Comparing an annual and daily time-step model for predicting field-scale phosphorus loss

Authors: Bolster, Carl; FORSBERG, ADAM - University Of Georgia; MITTELSTET, AARON - Oklahoma State University; RADCLIFFE, DAVID - University Of Georgia; STORM, DANIEL - Oklahoma State University; RAMIREZ-AVILA, JOHN - Mississippi State University; OSMOND, DEANNA - North Carolina State University

Submitted to: Journal of Environmental Quality
Publication Type: Peer Reviewed Journal
Publication Acceptance Date: 11/23/2016
Publication Date: 1/19/2017
Citation: Bolster, C.H., Forsberg, A., Mittelstet, A., Radcliffe, D., Storm, D., Ramirez-Avila, J., Osmond, D. 2017. Comparing an annual and daily time-step model for predicting field-scale phosphorus loss. Journal of Environmental Quality. doi:10.2134/jeq2016.04.0159.

Interpretive Summary: Several models with varying degrees of complexity are available for describing P movement through the landscape. In this study, we compare results from two models varying in their degree of complexity: the Annual P Loss Estimator and the Texas Best management practice Evaluation Tool. The Annual P Loss Estimator is a spreadsheet-based annual time-step model developed for predicting P loss from agricultural fields. The Texas Best management practice Evaluation Tool is a daily time step model that applies the Soil and Water Assessment Tool at the field scale. Two important differences exist between these two models for describing P loss at the field scale: the time step used and how incidental P losses from surface applied fertilizer and manure are simulated. APLE is an annual time step model and thus is unable to simulate the effects of event-based P losses. In the version of SWAT currently used by TBET, direct interactions between runoff and surface-applied manure and fertilizer P are not simulated; rather, all surface applied P is assumed to be incorporated into the top 10 mm of soil and instantaneously partitioned between the different P pools. We first compared predictions of field-scale P loss for both models using as model inputs field and land management data collected from multiple research sites throughout the South and Southwest. We then compared model predictions from both models with measured P loss data from these sites. Our results indicate that simple annual time-step models do not necessarily produce poorer predictions of P loss at the field scale than more complex physically-based models and thus have a role to play in nutrient management planning.

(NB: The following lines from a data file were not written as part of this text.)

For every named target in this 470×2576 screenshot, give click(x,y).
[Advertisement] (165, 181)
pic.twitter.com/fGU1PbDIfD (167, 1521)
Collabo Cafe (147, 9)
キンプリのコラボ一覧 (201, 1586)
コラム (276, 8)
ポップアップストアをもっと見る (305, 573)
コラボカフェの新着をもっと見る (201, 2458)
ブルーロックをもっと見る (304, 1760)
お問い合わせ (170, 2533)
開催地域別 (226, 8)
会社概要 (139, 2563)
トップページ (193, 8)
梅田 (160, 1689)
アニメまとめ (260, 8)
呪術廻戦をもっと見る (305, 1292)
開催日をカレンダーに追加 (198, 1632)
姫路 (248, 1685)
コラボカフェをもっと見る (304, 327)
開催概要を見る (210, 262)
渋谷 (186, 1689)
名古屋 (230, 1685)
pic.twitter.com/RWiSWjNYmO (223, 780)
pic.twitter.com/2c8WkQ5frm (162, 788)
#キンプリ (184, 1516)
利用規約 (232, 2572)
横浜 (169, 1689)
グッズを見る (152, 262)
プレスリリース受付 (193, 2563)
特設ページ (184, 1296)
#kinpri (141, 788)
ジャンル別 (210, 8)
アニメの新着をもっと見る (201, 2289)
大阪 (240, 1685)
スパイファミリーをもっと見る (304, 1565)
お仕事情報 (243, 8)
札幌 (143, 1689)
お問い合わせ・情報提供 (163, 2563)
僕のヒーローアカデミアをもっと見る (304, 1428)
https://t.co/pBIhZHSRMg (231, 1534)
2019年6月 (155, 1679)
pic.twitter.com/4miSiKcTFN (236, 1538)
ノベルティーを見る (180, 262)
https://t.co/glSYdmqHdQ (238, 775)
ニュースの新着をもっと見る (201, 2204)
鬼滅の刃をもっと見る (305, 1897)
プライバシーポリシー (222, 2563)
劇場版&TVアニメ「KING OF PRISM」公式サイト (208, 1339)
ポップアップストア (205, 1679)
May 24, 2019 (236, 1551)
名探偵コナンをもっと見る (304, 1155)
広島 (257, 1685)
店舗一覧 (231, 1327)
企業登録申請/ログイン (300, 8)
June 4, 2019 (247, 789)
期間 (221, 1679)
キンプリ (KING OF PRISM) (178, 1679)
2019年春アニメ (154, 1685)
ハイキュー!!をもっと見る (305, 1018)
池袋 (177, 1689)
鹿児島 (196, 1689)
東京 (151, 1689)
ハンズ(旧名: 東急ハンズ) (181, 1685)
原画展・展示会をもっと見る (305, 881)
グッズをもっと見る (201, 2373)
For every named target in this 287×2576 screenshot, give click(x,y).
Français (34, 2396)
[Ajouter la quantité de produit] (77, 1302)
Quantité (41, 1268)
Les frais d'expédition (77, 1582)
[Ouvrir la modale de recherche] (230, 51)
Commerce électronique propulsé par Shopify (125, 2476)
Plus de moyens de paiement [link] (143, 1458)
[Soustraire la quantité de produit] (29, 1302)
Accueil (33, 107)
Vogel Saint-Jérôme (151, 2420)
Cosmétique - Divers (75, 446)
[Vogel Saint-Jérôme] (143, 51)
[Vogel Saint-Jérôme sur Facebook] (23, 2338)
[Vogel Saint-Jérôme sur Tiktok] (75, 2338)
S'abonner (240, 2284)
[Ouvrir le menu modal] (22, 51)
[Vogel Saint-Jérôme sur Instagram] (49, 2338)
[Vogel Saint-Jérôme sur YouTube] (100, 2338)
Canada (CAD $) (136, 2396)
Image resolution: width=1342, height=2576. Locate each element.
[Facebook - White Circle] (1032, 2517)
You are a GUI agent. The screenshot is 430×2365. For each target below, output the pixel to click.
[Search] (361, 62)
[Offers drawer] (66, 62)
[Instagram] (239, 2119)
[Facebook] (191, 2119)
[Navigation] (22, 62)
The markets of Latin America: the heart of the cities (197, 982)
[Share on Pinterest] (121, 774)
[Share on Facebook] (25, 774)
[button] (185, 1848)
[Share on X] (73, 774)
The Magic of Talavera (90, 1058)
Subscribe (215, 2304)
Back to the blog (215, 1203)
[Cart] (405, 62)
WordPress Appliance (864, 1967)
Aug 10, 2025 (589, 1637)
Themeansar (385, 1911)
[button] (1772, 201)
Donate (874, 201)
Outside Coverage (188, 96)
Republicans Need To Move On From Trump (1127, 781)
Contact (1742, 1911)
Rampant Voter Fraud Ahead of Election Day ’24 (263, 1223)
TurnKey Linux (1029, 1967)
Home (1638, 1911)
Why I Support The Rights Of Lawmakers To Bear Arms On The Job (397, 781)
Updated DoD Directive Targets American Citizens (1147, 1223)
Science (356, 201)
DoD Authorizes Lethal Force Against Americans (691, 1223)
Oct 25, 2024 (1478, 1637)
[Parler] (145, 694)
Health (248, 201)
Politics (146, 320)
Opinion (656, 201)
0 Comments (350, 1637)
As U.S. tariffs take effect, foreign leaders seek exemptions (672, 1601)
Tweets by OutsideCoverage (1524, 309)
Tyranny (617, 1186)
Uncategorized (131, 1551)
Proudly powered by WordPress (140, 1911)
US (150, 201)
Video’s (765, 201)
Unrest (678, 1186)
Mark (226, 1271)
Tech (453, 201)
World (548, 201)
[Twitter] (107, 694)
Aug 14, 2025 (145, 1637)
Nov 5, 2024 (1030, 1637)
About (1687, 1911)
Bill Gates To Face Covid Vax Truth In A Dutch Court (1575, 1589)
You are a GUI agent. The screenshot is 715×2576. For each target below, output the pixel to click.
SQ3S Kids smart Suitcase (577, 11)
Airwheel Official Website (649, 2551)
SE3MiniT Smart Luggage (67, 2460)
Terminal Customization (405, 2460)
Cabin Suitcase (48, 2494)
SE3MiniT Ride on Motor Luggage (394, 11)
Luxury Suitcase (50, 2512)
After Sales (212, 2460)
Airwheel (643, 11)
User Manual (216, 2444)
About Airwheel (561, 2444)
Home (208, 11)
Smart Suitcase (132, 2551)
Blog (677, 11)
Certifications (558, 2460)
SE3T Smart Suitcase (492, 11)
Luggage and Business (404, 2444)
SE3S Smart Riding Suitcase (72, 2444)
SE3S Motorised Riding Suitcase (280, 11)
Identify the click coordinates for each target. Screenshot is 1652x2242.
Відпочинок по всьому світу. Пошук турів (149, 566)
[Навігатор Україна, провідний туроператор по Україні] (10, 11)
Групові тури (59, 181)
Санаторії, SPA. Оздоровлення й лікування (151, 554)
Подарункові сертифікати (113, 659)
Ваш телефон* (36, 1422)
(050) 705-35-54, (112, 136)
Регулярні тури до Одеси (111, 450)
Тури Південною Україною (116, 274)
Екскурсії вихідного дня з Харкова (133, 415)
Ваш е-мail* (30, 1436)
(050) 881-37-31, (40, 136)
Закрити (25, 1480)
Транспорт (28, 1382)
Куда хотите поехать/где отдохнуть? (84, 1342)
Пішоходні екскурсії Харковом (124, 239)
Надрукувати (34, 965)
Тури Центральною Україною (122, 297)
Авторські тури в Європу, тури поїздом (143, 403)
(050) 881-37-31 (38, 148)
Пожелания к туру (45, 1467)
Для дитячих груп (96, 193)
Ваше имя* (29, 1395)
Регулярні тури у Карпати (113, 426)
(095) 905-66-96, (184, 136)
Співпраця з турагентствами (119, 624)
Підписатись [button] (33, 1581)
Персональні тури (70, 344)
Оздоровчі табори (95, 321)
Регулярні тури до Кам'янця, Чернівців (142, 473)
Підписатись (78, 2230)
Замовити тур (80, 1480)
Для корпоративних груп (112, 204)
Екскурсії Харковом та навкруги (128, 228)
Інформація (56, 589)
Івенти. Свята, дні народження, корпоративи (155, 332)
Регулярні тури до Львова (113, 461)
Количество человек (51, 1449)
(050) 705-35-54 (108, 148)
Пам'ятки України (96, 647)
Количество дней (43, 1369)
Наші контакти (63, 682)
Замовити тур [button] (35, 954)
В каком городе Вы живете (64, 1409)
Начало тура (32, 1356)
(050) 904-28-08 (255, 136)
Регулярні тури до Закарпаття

Technical Abstract: Numerous models exist for describing phosphorus (P) losses from agricultural fields. The complexity of these models varies considerably ranging from simple empirically-based annual time-step models to more complex process-based daily time step models. While better accuracy is often assumed with more complex, process-based models, comparisons of empirically-based models with process-based models for predicting P loss at the field scale are rare. In this study, we compare results from two models varying in their degree of complexity: the Annual P Loss Estimator (APLE) and the Texas Best management practice Evaluation Tool (TBET). APLE is an empirically-based annual time-step model whereas TBET is a process-based daily time-step model that applies the Soil and Water Assessment Tool at the field scale. We first compared predictions of field-scale P loss for both models using as model inputs field and land management data collected from multiple research sites throughout the South and Southwest US. We then compared predictions of P loss from both models with measured P loss data from these sites. We found that APLE generally predicted greater dissolved P losses than TBET whereas TBET generally predicted greater particulate P losses than APLE for the conditions simulated in our study. When we compared model predictions with measured P loss data, neither model consistently outperformed the other. Our results indicate that simple annual time-step models do not necessarily produce poorer predictions of P loss at the field scale than more complex physically-based models and thus have a role to play in nutrient management planning.